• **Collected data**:
^^^^^^^^^^^^^^^^
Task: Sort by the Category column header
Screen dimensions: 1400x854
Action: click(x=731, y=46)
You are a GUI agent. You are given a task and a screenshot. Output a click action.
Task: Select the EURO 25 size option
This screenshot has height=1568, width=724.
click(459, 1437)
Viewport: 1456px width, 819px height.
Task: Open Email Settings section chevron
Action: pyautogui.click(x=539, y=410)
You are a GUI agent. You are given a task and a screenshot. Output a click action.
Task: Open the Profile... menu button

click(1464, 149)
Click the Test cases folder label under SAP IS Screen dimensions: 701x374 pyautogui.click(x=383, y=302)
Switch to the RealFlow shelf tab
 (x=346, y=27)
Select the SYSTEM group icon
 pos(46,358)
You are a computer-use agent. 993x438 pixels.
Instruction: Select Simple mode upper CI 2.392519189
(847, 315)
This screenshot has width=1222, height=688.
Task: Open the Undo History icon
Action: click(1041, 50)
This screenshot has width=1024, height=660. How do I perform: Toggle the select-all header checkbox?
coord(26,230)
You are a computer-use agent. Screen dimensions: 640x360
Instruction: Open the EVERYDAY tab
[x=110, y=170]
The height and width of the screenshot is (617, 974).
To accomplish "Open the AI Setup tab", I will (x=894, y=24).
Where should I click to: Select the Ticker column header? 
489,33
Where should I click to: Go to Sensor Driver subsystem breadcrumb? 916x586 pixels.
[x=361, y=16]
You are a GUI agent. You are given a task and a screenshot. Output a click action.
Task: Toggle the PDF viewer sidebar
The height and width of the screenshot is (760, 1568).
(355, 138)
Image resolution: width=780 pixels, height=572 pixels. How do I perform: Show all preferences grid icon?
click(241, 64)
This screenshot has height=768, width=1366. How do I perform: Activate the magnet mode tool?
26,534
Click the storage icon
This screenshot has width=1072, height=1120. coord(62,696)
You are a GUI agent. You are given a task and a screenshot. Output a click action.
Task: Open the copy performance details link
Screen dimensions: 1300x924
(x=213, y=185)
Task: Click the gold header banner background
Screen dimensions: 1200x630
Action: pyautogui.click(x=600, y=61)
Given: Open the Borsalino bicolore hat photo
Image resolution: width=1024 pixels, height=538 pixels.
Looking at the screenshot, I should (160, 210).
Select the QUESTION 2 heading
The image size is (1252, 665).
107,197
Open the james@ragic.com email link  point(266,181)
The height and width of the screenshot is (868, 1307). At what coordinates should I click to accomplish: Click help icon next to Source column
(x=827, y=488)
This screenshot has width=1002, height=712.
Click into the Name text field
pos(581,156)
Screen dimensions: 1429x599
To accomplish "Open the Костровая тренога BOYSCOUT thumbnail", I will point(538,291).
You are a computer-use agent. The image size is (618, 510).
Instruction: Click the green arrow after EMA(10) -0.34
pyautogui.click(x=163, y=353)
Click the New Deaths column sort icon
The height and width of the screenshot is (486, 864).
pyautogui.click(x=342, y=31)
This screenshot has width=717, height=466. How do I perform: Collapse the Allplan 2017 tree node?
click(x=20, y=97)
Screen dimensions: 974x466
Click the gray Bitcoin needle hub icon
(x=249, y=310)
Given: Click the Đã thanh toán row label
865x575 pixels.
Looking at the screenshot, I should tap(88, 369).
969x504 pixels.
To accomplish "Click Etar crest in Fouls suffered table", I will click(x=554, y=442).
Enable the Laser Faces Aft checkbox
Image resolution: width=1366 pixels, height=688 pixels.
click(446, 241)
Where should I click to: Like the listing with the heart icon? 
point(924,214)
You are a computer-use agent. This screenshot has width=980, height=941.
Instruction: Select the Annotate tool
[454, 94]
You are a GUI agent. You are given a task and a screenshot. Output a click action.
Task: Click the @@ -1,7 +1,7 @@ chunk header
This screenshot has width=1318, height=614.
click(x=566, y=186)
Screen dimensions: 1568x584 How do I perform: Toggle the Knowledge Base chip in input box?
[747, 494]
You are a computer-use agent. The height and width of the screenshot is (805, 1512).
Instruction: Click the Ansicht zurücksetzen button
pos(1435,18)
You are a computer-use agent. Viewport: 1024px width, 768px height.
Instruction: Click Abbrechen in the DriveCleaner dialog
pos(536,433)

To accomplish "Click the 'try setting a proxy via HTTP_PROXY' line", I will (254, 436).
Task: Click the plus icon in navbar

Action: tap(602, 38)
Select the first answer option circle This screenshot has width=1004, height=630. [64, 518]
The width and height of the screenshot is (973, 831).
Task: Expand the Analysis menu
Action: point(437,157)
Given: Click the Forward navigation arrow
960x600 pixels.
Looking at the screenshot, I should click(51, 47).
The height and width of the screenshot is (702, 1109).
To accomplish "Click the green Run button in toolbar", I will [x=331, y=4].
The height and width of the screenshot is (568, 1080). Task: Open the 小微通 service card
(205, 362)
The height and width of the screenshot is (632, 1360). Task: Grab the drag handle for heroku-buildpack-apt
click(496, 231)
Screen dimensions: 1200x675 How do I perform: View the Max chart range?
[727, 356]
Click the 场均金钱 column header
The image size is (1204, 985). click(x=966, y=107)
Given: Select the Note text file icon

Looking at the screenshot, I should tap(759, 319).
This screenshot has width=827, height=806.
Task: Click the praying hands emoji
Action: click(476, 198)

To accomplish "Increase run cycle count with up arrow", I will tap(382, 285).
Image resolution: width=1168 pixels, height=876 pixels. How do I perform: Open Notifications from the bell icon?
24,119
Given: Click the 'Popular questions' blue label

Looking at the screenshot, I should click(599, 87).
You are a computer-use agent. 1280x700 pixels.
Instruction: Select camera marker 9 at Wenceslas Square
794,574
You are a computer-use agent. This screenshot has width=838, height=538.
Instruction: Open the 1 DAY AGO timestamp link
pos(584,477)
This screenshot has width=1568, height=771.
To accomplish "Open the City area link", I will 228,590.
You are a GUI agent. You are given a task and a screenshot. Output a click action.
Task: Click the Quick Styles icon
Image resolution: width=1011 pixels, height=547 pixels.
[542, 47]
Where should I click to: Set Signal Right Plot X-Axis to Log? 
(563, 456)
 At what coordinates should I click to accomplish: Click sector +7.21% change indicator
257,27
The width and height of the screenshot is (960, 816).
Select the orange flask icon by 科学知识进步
^^^^^^^^^^^^^^^^
• **INSTRUCTIONS TO FOLLOW**:
Every entry must be duplicated exactly as it stands.

• **REPLY**:
Task: Sort by the Category column header
Screen dimensions: 1400x854
Action: click(x=731, y=46)
You are a GUI agent. You are given a task and a screenshot. Output a click action.
Task: Select the EURO 25 size option
This screenshot has height=1568, width=724.
click(459, 1437)
Viewport: 1456px width, 819px height.
Task: Open Email Settings section chevron
Action: pyautogui.click(x=539, y=410)
You are a GUI agent. You are given a task and a screenshot. Output a click action.
Task: Open the Profile... menu button

click(1464, 149)
Click the Test cases folder label under SAP IS Screen dimensions: 701x374 pyautogui.click(x=383, y=302)
Switch to the RealFlow shelf tab
 (x=346, y=27)
Select the SYSTEM group icon
 pos(46,358)
You are a computer-use agent. 993x438 pixels.
Instruction: Select Simple mode upper CI 2.392519189
(847, 315)
This screenshot has width=1222, height=688.
Task: Open the Undo History icon
Action: click(1041, 50)
This screenshot has width=1024, height=660. How do I perform: Toggle the select-all header checkbox?
coord(26,230)
You are a computer-use agent. Screen dimensions: 640x360
Instruction: Open the EVERYDAY tab
[x=110, y=170]
The height and width of the screenshot is (617, 974).
To accomplish "Open the AI Setup tab", I will (x=894, y=24).
Where should I click to: Select the Ticker column header? 
489,33
Where should I click to: Go to Sensor Driver subsystem breadcrumb? 916x586 pixels.
[x=361, y=16]
You are a GUI agent. You are given a task and a screenshot. Output a click action.
Task: Toggle the PDF viewer sidebar
The height and width of the screenshot is (760, 1568).
(355, 138)
Image resolution: width=780 pixels, height=572 pixels. How do I perform: Show all preferences grid icon?
click(241, 64)
This screenshot has height=768, width=1366. How do I perform: Activate the magnet mode tool?
26,534
Click the storage icon
This screenshot has width=1072, height=1120. coord(62,696)
You are a GUI agent. You are given a task and a screenshot. Output a click action.
Task: Open the copy performance details link
Screen dimensions: 1300x924
(x=213, y=185)
Task: Click the gold header banner background
Screen dimensions: 1200x630
Action: pyautogui.click(x=600, y=61)
Given: Open the Borsalino bicolore hat photo
Image resolution: width=1024 pixels, height=538 pixels.
Looking at the screenshot, I should (160, 210).
Select the QUESTION 2 heading
The image size is (1252, 665).
107,197
Open the james@ragic.com email link  point(266,181)
The height and width of the screenshot is (868, 1307). At what coordinates should I click to accomplish: Click help icon next to Source column
(x=827, y=488)
This screenshot has width=1002, height=712.
Click into the Name text field
pos(581,156)
Screen dimensions: 1429x599
To accomplish "Open the Костровая тренога BOYSCOUT thumbnail", I will point(538,291).
You are a computer-use agent. The image size is (618, 510).
Instruction: Click the green arrow after EMA(10) -0.34
pyautogui.click(x=163, y=353)
Click the New Deaths column sort icon
The height and width of the screenshot is (486, 864).
pyautogui.click(x=342, y=31)
This screenshot has width=717, height=466. How do I perform: Collapse the Allplan 2017 tree node?
click(x=20, y=97)
Screen dimensions: 974x466
Click the gray Bitcoin needle hub icon
(x=249, y=310)
Given: Click the Đã thanh toán row label
865x575 pixels.
Looking at the screenshot, I should tap(88, 369).
969x504 pixels.
To accomplish "Click Etar crest in Fouls suffered table", I will click(x=554, y=442).
Enable the Laser Faces Aft checkbox
Image resolution: width=1366 pixels, height=688 pixels.
click(446, 241)
Where should I click to: Like the listing with the heart icon? 
point(924,214)
You are a computer-use agent. This screenshot has width=980, height=941.
Instruction: Select the Annotate tool
[454, 94]
You are a GUI agent. You are given a task and a screenshot. Output a click action.
Task: Click the @@ -1,7 +1,7 @@ chunk header
This screenshot has width=1318, height=614.
click(x=566, y=186)
Screen dimensions: 1568x584 How do I perform: Toggle the Knowledge Base chip in input box?
[747, 494]
You are a computer-use agent. The height and width of the screenshot is (805, 1512).
Instruction: Click the Ansicht zurücksetzen button
pos(1435,18)
You are a computer-use agent. Viewport: 1024px width, 768px height.
Instruction: Click Abbrechen in the DriveCleaner dialog
pos(536,433)

To accomplish "Click the 'try setting a proxy via HTTP_PROXY' line", I will (254, 436).
Task: Click the plus icon in navbar

Action: tap(602, 38)
Select the first answer option circle This screenshot has width=1004, height=630. [64, 518]
The width and height of the screenshot is (973, 831).
Task: Expand the Analysis menu
Action: point(437,157)
Given: Click the Forward navigation arrow
960x600 pixels.
Looking at the screenshot, I should click(51, 47).
The height and width of the screenshot is (702, 1109).
To accomplish "Click the green Run button in toolbar", I will [x=331, y=4].
The height and width of the screenshot is (568, 1080). Task: Open the 小微通 service card
(205, 362)
The height and width of the screenshot is (632, 1360). Task: Grab the drag handle for heroku-buildpack-apt
click(496, 231)
Screen dimensions: 1200x675 How do I perform: View the Max chart range?
[727, 356]
Click the 场均金钱 column header
The image size is (1204, 985). click(x=966, y=107)
Given: Select the Note text file icon

Looking at the screenshot, I should tap(759, 319).
This screenshot has width=827, height=806.
Task: Click the praying hands emoji
Action: click(476, 198)

To accomplish "Increase run cycle count with up arrow", I will tap(382, 285).
Image resolution: width=1168 pixels, height=876 pixels. How do I perform: Open Notifications from the bell icon?
24,119
Given: Click the 'Popular questions' blue label

Looking at the screenshot, I should click(599, 87).
You are a computer-use agent. 1280x700 pixels.
Instruction: Select camera marker 9 at Wenceslas Square
794,574
You are a computer-use agent. This screenshot has width=838, height=538.
Instruction: Open the 1 DAY AGO timestamp link
pos(584,477)
This screenshot has width=1568, height=771.
To accomplish "Open the City area link", I will 228,590.
You are a GUI agent. You are given a task and a screenshot. Output a click action.
Task: Click the Quick Styles icon
Image resolution: width=1011 pixels, height=547 pixels.
[542, 47]
Where should I click to: Set Signal Right Plot X-Axis to Log? 
(563, 456)
 At what coordinates should I click to accomplish: Click sector +7.21% change indicator
257,27
The width and height of the screenshot is (960, 816).
Select the orange flask icon by 科学知识进步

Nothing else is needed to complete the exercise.